Prices of Treasury coupon securities tumbled today as someone magically flicked the “risk switch” to on today and risk assets prospered whilst risk averse assets languished. The headwind of seven year note supply ($31 billion) and the consumation of a week in which the Treasury regurgitated $123 billion in securities weighed on sentiment, too.
I think the main factor driving prices today was the flight to riskier assets. The dollar weakened against most other currencies as the safe haven bid into the currency faded.
Along with the foreign currencies, commodities rallied as oil and gold enjoyed healthy gains.
In the same way, corporate bond spreads narrowed, as did Emerging Market spreads.
Flows in the Treasury market were mixed. I did hear of insurance company buying as well as hot money sellers of 5s, 7s and 10s. The sloppy 7 year result cheapened the WI 7 year and forward rollers working their crude abacuses decided it was a propitious moment to roll. Others reported various extension trades in advance of the month-end index extension tomorrow.
The yield on the 2 year note increased 4 basis points to 0.98 percent. The yield on the 3 year note climbed 6 basis points to 1.50 percent. The yield on the 5 year note also increased 6 basis points to 2.43 percent.

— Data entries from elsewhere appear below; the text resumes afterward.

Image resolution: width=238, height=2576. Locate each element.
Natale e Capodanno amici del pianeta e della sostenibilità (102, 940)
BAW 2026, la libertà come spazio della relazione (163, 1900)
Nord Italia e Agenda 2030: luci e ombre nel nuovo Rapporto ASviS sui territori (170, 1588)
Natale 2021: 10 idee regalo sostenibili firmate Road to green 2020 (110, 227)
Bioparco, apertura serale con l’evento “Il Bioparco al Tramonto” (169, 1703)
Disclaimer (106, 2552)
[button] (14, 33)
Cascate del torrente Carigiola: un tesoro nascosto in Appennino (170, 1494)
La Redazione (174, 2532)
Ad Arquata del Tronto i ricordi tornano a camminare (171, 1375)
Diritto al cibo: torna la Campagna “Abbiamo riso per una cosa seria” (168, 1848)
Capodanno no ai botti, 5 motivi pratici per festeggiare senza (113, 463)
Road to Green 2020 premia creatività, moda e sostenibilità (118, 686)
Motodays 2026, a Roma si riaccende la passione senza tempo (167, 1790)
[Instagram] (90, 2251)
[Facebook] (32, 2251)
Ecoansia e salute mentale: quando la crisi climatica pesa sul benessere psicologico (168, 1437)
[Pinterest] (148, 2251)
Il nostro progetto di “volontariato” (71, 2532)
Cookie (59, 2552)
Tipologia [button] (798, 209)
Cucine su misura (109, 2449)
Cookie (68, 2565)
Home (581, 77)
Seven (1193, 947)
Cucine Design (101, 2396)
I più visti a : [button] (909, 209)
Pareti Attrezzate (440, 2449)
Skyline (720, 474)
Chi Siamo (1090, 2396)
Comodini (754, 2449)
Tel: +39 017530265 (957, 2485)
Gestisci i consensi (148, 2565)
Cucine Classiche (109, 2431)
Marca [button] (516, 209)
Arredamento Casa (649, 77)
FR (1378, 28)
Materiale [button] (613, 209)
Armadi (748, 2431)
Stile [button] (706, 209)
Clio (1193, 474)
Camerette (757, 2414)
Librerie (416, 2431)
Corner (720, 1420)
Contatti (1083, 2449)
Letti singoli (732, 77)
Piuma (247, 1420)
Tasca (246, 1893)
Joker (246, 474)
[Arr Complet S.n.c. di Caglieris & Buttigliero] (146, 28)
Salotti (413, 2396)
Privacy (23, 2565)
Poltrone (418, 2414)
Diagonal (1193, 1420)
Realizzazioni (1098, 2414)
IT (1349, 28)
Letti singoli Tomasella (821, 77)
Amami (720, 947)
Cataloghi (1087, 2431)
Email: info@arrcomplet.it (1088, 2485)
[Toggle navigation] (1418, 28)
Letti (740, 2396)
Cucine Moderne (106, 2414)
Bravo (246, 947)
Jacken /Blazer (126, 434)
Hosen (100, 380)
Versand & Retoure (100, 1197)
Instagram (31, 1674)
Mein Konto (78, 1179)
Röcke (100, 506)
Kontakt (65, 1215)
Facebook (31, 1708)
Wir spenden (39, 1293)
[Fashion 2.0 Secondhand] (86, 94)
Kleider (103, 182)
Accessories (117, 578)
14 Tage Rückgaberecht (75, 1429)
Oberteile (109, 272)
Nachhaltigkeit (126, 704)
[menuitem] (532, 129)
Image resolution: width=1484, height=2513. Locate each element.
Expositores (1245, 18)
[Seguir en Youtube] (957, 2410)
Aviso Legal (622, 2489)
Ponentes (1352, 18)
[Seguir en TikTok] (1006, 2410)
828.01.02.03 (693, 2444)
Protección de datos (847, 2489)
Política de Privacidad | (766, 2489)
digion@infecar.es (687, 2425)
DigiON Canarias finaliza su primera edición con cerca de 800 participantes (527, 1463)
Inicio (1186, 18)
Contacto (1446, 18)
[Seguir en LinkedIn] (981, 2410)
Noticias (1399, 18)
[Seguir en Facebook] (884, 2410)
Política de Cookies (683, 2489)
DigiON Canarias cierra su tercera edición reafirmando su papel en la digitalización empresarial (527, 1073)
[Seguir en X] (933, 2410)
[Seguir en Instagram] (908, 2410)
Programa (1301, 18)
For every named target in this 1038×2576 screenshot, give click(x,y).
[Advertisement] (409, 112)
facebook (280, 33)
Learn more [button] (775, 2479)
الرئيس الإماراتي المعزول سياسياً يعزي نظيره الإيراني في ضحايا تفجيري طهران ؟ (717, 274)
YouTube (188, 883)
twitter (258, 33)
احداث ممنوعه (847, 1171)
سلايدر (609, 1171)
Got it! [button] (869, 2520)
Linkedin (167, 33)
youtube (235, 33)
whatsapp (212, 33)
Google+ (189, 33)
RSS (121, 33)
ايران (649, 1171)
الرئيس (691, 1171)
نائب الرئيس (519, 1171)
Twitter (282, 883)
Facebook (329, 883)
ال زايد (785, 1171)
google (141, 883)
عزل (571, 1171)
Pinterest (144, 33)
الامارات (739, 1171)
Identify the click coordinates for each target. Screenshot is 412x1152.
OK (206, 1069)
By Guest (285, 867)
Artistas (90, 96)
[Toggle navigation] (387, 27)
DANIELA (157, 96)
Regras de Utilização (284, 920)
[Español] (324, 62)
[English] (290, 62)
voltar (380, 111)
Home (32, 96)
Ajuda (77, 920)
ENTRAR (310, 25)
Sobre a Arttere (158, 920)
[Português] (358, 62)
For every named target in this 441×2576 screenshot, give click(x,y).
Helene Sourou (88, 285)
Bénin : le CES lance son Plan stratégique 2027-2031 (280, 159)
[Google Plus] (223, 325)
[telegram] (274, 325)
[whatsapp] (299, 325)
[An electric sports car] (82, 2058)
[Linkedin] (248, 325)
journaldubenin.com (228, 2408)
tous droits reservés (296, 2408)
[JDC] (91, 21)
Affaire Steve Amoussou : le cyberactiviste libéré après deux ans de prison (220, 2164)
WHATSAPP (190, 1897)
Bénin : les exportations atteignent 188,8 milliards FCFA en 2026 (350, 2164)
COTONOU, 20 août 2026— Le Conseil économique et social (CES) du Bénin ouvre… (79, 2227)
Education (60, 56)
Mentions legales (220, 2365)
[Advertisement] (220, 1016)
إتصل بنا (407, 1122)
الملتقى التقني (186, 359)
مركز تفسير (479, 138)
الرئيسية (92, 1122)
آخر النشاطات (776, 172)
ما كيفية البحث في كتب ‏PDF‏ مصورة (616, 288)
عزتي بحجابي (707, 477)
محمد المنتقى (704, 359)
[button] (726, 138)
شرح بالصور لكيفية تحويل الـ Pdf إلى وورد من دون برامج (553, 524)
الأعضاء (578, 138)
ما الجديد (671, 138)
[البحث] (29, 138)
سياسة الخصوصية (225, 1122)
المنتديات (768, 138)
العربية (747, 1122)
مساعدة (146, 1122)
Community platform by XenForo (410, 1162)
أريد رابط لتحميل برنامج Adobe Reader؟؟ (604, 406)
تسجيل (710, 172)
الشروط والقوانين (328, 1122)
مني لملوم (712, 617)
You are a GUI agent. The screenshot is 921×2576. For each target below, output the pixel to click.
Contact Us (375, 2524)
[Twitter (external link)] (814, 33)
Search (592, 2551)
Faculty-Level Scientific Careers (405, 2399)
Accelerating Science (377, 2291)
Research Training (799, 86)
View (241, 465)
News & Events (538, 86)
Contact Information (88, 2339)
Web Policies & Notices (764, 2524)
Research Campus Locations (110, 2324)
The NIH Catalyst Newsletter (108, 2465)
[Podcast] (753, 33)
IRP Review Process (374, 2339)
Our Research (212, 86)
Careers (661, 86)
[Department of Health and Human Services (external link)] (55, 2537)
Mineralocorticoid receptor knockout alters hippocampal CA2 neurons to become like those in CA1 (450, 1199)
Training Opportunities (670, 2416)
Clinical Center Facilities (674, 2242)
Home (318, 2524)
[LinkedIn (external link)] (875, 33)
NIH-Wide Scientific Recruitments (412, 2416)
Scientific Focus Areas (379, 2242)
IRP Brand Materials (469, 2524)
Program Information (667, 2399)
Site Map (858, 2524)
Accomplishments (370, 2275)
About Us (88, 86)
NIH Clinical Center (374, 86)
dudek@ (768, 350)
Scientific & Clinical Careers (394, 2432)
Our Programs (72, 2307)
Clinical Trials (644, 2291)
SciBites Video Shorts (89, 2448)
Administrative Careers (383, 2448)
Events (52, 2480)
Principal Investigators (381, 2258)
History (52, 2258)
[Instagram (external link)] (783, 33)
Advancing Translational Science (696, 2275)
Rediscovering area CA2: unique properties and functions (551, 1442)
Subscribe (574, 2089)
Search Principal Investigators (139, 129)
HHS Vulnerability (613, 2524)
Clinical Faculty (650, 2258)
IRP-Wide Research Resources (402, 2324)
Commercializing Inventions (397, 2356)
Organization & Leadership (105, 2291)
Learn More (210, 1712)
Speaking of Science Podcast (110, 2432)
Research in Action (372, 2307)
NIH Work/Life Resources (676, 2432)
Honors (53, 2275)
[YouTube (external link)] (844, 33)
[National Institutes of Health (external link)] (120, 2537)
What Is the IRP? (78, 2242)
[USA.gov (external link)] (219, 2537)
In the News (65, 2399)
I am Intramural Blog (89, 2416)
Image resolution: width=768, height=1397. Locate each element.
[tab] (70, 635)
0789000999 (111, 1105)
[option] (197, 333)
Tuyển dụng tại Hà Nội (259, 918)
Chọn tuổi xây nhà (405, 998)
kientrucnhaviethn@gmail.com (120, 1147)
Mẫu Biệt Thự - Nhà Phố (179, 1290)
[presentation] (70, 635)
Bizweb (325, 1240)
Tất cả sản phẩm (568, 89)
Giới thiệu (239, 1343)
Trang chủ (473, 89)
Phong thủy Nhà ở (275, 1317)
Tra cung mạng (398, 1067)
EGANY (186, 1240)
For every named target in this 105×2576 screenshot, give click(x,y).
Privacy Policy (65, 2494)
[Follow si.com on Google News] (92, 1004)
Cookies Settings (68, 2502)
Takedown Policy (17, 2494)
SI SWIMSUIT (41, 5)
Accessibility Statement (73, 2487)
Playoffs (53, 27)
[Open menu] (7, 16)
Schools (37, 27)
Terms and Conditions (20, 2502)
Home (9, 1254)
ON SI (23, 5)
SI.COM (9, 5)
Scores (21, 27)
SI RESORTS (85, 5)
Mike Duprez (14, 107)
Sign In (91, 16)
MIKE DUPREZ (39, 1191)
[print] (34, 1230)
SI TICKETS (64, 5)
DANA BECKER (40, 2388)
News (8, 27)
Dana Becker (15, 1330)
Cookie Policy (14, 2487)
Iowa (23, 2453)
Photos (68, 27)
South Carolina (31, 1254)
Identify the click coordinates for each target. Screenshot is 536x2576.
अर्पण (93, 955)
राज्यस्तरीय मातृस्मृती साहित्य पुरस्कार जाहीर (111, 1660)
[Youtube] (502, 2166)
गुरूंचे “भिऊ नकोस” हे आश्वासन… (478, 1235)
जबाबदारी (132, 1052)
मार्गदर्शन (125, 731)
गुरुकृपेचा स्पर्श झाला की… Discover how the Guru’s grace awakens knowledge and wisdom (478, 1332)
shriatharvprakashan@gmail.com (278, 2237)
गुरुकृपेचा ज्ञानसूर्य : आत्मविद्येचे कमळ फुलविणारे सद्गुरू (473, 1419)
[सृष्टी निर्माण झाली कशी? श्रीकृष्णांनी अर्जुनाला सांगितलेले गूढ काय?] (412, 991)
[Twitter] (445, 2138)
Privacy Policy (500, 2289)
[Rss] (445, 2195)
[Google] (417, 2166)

The yield on the 7 year note surged a lucky 7 basis points to 3.07 percent. The yield on the 10 year note increased 7 basis points, too, to 3.49 percent. Seven basis points worked for the Long Bond as its yield surged 7 basis points to 4.33 percent.
The 2 year/10 year curve steepened 3 basis points to 251 basis points.
The 10 year/30 year spread is unchanged in quiet professional trading at 84 basis points.
The 2 year/5 year/30 year spread narrowed a basis point to 45.